PROBLEM DETAILS: Starting from the line that holds "Where should I", output exactly each line through the end of the listing. Do not copy pictures.

PROVIDED RECORDS:
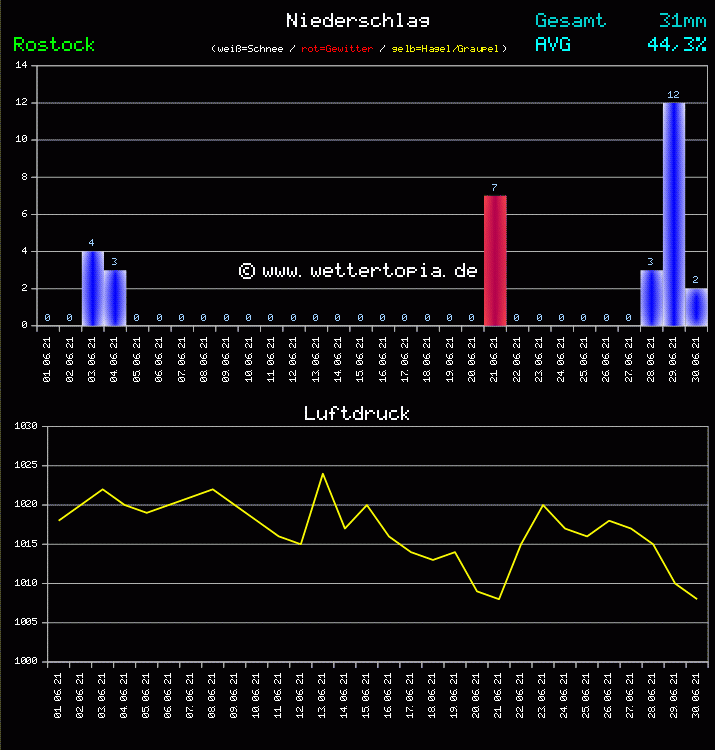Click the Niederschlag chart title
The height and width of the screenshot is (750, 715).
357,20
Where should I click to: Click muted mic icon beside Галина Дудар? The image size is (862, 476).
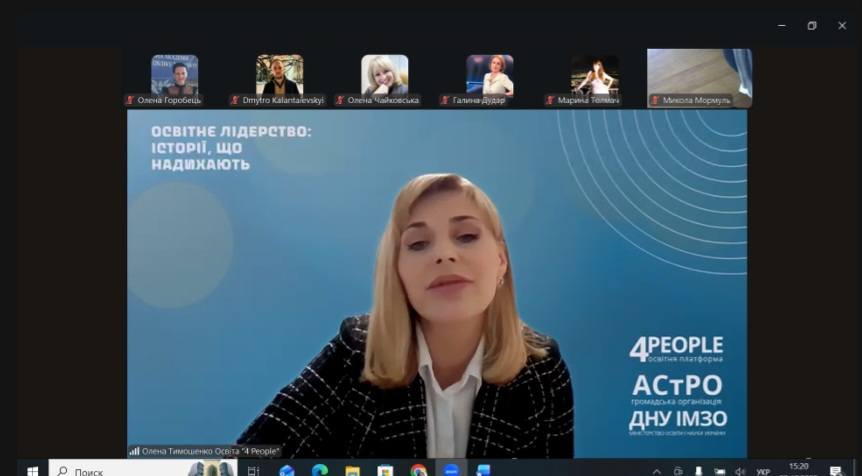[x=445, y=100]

TASK RESPONSE:
Where should I click to: Click muted mic icon beside Галина Дудар? The image size is (862, 476).
[x=445, y=100]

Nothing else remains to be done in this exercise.